SCP版 エンジェル・オーバードーズ

奏せいや

心配3

 彼女の願いに、彼は応えてくれない。

 助けたいと思っているのに、救いたいと思っているのに、それでも彼は応えてくれない。

 助かりたくないのだろうか。救われたいとは思わないのだろうか。

 そう思って、麗華は聞いてみた。

「まだ、瑞希さんのことを引きずっているの?」

 守人にはなにより自分の存在、それを軽視している節がある。

 その原因があるとすれば、彼女しかいない。四年前に亡くなった幼なじみ。

 守人は目線をわずかに下げた。彼女の名前を聞く度守人の胸にはかつての思いが蘇る。

「割り切れないんだ」

 彼女の死は過去のことでもう終わったことだが、守人にとっては終わっていない。今に繋がる昨日よりも身近な出来事だった。

「なんていうのかな。あいつが、今でも近くにいる気がするんだ」

 そこで麗華が顔を上げた。心配そうな目でみてくる。

「あくまでも俺の気持ちだよ。そんな目で見ないでくれ」

 麗華には精神疾患だと思われたようだが心外なので否定しておく。そんなことないと本人にもちゃんと分かっている。

「でも、だからかな。見せたいんだ。無駄なんかじゃないって」

 彼女は亡くなった。いつも彼のそばにいて、太陽のように温かい笑顔をくれた彼女は。

 なぜ、彼女は死んだのか。その死に未だに納得ができない。彼女は死んでいい人間ではなかった。

 自分よりも長く生きて、幸せになるべき人間だったのに。

 彼女の死を無駄死にするわけにはいかない。

 だからこそ。

 守人は、麗華の顔をまっすぐと見て言った。

「姉さん。俺に、なにもしないなんて出来ない」

 それは覚悟を決めた守人の言葉だった。特訓と実験ばかりの毎日も、戦うことだけを定められた人生も。すべて。

 彼は納得している。

 決意に満ちた彼の言葉に、麗華はゆっくりと顔を下ろした。

「……うん。知ってる」

 それだけが、彼女の精一杯の言葉だった。



 東京駅で爆破テロが起きてから数日後。

 守人と麗華、獅子王は室長室に集まっていた。中には他にも賢条と牧野がいる。賢条はデスクに座りその前に牧野が立っていた。

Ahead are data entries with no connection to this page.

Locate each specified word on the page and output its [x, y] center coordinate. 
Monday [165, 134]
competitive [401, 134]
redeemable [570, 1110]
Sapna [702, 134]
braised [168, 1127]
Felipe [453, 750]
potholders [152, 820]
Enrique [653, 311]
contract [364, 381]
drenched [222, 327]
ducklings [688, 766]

 賢条の顔に笑顔はなく、牧野も真剣な表情だった。雰囲気が物語っている。その時がきたのだと。ここにいる全員が気を引き締めていた。

 賢条は両肘を机につき、両手の上に顎を乗せた。

「翌日、君たちはイラクに向けてここを発ってもらう。現場の指揮は牧野がとる。そこで第四世代兵器の実戦テストを行う。相手は国際武装テロ組織、ISISだ」

 明日ここを発つ。敵はISIS。国際社会を脅かす存在であり日本も標的にされた。結果、多くの犠牲を出すことになった。

 これは報復であり敵の侵攻を防ぐための戦いだ。そして、今後の戦況を占う第四世代兵器の試験でもある。

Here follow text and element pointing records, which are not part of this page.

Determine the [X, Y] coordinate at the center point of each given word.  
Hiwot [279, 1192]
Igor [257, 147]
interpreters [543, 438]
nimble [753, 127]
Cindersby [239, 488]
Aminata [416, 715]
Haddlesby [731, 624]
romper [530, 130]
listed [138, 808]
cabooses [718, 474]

「本任務は極秘であり我々の存在を国内外を問わず知られるわけにはいかない。そして」

 賢条はそこで一旦言葉を切ると、視線を守人に向けた。

「守人君。君は常に暴走の危険性がある。佐宝事件でのことは覚えているね?」

 賢条の質問に守人は沈黙で肯定した。

 佐宝事件。守人がアザゼルの力を得て第四世代兵器となった事件をそう呼んでいる。その仮定で守人は大切な者を失い、さらには暴走を引き起こし自分の姉すら傷つけた。

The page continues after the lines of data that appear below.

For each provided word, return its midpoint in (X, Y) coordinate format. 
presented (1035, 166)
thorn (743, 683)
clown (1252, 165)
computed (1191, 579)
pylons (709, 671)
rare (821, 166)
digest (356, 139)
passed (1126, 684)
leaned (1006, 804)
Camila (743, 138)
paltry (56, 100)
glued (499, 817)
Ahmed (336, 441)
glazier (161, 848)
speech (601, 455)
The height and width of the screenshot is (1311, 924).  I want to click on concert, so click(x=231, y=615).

 忘れるわけにはいかない。自分は、いつ爆発するか分からない爆弾なのだ。

「君が暴走する危険性はアザゼルの活動状態が活性化するほどに高くなることが分かっている。よって、君が戦場で活動するに当たって全力での戦闘を禁止する」

「なんですって?」

 賢条の指示に麗華がくいかかった。当然だ、暴走の危険性は分かるがこんな命令はめちゃくちゃだ。

「本気で戦えない状態で戦場に行けって? ふざけてるわ!」

 麗華が一歩賢条に近づこうとする。それを牧野が前に立ち塞がった。二人の視線が重なる。

 もとから仲がいいとは言えない二人だったが荒々しい視線と静かな眼光が交差する。今にも戦闘が始まりそうだ。

「落ち着け。それを補う手段は講じている。獅子王」

 賢条は獅子王に目線を動かし、言われ獅子王が動いた。

「守人君。今君に着てもらっているのがそうだ」

「これが?」

 守人は自分の服を見渡してみた。